I confess that I'm frustrated with my vacuum. Lately I've noticed my it isn't working correctly. I'm not sure what is wrong but the suction isn't there. I cleaned it thoroughly and am now just waiting for the canister to air dry and hoping for the best...if that fails I will have to see if I can get it cleaned out with the air compressor.
I confess that even though all that is going on, I am so very happy that tomorrow is the first day of October. I love October. I love fall. I love Halloween. I love chilly weather. I am so ready for sweaters, cozy blankets and cups of cocoa!
That's it for me today. Be sure to join the linkup! Happy Humpday Everyone!
Don't feel guilty about needing some me time! We all need it, mom or not! And the vaccuum thing is the worst. Mine still isn't working even though I've basically taken it all apart, cleared out every tube and crany and put it back together again. So frustrating!

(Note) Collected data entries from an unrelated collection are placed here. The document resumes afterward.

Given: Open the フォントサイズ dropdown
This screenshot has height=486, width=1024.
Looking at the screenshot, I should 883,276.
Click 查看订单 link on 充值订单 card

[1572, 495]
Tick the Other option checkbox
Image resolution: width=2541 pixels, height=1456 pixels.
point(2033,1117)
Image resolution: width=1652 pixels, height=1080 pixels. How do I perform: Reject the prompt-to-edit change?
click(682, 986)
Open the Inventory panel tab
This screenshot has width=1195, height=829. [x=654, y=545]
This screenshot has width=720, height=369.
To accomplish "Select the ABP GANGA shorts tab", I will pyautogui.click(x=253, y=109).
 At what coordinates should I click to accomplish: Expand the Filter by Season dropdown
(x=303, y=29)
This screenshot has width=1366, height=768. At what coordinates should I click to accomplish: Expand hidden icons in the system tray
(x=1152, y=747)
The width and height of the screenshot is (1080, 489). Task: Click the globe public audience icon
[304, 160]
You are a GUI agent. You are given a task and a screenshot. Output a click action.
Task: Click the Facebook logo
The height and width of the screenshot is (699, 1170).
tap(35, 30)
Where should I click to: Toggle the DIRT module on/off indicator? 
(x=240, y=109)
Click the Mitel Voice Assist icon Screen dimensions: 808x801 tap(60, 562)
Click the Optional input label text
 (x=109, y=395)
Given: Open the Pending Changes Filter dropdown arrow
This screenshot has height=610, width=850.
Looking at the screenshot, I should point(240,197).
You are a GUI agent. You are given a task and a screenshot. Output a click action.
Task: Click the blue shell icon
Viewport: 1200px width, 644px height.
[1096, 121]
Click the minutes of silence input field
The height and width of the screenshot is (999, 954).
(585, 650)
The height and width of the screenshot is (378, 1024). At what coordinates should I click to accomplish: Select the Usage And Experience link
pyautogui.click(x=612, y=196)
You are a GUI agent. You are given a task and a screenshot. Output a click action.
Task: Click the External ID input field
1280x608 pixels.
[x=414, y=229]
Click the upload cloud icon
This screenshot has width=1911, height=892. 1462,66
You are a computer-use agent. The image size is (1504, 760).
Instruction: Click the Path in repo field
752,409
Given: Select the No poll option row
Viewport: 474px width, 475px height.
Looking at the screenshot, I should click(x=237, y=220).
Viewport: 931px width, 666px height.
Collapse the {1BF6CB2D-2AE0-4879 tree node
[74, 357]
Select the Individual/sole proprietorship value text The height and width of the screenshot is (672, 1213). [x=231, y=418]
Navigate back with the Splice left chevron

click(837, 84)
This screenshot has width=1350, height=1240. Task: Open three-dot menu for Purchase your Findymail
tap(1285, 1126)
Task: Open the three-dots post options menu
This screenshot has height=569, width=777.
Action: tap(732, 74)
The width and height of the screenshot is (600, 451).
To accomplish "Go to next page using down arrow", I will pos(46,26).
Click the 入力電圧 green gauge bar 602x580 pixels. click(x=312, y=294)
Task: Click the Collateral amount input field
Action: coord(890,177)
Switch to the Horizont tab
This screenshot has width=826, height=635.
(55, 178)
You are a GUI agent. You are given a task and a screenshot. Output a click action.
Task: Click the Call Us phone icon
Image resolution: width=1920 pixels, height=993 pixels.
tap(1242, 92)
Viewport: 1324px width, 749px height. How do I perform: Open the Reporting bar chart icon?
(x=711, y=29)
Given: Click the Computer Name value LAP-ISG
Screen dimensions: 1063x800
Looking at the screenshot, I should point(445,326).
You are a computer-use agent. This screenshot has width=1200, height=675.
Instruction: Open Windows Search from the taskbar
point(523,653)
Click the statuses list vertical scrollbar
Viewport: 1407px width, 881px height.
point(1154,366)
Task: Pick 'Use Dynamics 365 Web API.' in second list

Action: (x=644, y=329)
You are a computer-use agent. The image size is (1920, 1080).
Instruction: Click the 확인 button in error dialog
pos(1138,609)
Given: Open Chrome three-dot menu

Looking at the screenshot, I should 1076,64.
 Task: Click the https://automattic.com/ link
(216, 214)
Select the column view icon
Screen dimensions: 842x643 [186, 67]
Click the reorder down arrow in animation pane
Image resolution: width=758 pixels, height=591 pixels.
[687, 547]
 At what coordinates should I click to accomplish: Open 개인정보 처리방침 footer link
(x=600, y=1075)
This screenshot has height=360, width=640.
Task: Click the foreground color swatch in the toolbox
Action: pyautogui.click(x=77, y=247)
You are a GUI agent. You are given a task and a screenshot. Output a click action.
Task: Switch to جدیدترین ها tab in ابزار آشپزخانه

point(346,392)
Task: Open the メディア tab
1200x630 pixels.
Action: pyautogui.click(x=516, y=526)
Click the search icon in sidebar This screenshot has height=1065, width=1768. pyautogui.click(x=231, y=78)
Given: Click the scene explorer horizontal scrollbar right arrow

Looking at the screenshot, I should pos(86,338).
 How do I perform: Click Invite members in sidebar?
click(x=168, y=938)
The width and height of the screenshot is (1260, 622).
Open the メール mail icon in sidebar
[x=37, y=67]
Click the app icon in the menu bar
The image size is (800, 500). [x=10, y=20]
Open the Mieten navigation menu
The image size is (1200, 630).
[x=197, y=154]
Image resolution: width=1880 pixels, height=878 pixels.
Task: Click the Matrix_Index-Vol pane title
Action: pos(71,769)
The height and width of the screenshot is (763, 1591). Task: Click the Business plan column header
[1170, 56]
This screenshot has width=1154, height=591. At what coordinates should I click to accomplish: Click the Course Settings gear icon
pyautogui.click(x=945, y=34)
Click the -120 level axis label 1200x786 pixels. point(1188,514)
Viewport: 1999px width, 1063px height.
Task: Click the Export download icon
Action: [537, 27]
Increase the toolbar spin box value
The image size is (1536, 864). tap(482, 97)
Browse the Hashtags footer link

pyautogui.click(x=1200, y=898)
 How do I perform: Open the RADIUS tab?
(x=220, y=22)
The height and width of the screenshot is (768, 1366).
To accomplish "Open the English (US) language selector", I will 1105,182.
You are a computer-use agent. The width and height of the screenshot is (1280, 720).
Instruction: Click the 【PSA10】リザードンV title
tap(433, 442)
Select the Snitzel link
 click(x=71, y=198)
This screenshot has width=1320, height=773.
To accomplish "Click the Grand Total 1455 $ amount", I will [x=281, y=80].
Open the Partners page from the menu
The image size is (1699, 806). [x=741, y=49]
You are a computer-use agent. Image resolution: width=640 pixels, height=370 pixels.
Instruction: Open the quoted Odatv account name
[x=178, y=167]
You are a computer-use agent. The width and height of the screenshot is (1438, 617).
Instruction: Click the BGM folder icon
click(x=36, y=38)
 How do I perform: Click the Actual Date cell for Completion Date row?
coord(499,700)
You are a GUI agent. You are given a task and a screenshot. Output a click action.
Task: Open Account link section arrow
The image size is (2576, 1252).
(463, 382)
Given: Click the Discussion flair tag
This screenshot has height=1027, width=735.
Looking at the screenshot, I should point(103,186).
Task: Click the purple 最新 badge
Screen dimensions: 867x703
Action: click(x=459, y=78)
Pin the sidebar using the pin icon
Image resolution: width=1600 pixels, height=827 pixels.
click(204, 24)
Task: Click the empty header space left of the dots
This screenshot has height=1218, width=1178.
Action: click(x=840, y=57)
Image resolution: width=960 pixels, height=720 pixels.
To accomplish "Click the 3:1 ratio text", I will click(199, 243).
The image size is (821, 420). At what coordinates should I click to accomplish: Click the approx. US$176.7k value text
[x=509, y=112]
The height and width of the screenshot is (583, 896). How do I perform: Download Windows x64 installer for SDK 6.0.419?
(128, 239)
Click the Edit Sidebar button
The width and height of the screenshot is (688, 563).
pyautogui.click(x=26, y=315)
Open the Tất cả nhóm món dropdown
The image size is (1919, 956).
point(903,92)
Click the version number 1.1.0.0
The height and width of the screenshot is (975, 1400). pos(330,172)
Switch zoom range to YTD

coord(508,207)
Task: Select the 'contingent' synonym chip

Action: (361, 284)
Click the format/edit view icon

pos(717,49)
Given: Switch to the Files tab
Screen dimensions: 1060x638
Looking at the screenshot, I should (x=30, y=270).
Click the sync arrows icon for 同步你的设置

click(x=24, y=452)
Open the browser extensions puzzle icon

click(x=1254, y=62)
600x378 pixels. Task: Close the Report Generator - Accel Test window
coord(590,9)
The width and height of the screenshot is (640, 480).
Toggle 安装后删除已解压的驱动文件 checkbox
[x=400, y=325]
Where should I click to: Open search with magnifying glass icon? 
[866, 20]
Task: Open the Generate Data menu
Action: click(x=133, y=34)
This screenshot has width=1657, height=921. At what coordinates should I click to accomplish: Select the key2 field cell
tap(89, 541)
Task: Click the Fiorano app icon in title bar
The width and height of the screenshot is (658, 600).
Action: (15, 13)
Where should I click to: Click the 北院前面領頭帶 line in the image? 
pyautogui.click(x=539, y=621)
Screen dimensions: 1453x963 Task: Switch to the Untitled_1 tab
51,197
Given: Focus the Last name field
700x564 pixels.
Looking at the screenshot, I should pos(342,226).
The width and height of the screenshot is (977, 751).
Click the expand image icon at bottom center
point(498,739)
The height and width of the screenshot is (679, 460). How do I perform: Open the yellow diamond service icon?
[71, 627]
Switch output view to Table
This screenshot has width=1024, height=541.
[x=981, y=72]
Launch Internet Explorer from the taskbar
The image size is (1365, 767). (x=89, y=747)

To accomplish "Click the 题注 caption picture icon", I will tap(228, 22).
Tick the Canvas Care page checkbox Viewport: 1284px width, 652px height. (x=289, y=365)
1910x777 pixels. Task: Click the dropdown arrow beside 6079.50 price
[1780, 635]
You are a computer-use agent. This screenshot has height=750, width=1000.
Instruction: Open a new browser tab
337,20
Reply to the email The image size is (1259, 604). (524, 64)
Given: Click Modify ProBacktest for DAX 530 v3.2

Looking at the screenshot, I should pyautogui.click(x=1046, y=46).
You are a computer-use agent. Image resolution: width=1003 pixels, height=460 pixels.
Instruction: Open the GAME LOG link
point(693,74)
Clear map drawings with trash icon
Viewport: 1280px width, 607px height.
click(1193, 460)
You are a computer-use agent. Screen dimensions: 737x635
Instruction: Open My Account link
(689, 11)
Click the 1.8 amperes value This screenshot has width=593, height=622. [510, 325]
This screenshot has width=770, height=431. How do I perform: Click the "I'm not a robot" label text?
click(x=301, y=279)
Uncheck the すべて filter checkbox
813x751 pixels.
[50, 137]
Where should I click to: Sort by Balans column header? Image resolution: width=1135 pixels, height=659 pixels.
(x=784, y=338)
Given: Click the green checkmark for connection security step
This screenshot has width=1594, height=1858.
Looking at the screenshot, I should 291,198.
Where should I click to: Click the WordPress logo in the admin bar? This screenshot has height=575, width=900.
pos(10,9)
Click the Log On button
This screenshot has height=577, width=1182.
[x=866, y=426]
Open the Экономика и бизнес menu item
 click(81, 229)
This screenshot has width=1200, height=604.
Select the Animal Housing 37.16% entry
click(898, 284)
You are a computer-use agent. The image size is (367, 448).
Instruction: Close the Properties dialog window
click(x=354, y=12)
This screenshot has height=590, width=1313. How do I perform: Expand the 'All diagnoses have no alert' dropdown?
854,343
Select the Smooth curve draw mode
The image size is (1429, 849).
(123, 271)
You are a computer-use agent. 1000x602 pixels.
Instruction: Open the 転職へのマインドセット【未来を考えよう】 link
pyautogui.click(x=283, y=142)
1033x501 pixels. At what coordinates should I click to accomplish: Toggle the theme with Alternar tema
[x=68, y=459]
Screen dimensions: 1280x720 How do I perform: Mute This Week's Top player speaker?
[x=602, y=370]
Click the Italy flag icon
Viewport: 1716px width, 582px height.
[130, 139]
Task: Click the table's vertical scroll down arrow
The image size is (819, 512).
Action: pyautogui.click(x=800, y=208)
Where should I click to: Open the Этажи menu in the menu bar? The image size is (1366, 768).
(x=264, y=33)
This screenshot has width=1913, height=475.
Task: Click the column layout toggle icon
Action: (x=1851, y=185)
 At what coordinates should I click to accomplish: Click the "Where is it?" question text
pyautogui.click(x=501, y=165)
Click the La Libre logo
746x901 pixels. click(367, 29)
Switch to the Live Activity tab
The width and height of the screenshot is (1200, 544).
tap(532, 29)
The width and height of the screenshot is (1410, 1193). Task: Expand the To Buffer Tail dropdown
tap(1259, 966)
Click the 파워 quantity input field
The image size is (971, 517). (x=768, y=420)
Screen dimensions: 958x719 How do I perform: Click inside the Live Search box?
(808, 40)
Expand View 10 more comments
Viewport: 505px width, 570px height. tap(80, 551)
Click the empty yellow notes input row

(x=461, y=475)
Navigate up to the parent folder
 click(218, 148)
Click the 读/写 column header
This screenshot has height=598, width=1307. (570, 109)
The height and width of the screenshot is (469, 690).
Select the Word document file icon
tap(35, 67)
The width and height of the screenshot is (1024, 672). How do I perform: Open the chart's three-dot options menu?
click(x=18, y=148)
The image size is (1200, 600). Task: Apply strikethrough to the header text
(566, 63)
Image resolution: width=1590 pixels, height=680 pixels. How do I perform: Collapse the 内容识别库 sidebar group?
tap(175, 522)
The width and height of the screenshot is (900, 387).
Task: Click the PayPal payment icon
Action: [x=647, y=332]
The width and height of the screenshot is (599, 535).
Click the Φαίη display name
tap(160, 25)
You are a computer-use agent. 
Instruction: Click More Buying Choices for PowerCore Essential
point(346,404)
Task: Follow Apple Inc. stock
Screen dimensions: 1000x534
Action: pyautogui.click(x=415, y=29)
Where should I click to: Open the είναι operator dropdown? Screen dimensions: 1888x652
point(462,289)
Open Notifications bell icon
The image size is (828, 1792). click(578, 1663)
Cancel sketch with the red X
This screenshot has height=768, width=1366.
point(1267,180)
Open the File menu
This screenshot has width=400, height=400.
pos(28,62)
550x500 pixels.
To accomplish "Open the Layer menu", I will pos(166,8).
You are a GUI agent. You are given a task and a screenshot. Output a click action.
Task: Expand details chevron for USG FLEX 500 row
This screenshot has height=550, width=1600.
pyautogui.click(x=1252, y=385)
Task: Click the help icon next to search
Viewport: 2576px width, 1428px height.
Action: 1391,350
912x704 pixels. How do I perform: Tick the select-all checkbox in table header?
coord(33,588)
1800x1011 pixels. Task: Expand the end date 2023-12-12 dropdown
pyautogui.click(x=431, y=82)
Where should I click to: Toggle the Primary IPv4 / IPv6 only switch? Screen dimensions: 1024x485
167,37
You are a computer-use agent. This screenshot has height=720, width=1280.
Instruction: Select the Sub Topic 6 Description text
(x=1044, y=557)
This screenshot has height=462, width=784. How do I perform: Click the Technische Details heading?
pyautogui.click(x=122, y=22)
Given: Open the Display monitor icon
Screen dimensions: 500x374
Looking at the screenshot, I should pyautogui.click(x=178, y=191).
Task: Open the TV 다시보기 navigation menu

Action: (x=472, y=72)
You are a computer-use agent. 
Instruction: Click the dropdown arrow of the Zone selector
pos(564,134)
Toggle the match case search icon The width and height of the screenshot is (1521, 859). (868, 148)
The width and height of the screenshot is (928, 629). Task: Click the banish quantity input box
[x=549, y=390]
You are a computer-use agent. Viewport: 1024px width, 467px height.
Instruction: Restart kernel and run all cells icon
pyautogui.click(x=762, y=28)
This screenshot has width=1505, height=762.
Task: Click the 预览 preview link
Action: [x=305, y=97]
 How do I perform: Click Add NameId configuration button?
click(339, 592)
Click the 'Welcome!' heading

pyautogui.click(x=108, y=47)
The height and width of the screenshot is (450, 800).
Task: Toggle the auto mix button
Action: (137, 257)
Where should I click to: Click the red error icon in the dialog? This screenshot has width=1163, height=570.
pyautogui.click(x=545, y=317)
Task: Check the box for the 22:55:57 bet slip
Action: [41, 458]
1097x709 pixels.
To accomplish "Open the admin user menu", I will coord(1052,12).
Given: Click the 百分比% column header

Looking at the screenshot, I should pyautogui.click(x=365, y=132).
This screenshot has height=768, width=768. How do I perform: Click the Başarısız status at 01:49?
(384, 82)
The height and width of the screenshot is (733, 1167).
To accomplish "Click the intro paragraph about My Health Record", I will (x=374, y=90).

ReplyDeleteDude, if you aren't taking care of yourself, you can't take care of anyone else very well! Just because she's your kid doesn't mean you don't need a break from her. I mean, I love my dogs (obviously the only comparison I have) but I also love not having to get up and feed them at 0630 and deal with them stepping on my feet and jumping up and down and being retarded when they are with a dog sitter. You're still human, cut yourself some slack!!!
ReplyDeletePlease send me this fall you speak of. It's "feels like" 97 degrees here in Charleston right now with 71% humidity and rising and I'm over this bullshitary. Over it, sooo over it.
I confess that Teh German has vacuumed the last 2 times and he didn't empty out the canister when he was finished and it made me slightly crazy, but who looks a vacuuming gift horse in the mouth?? No one, that's who.
I will third this - You need adult time! I personally applause SAHM's because I sure as hell couldn't have done it,even if I wanted to. They would have carted me off to the funny farm!
ReplyDeleteYay - October! It's mid 60s here and goig down to 40 tonight - whoohoo!
I respect your honesty about Mommy guilt and your Ren Fest experience. You put Kyra's health and happiness as top priority which is wonderful, but don't forget to make YOU a priority too. I totally believe that.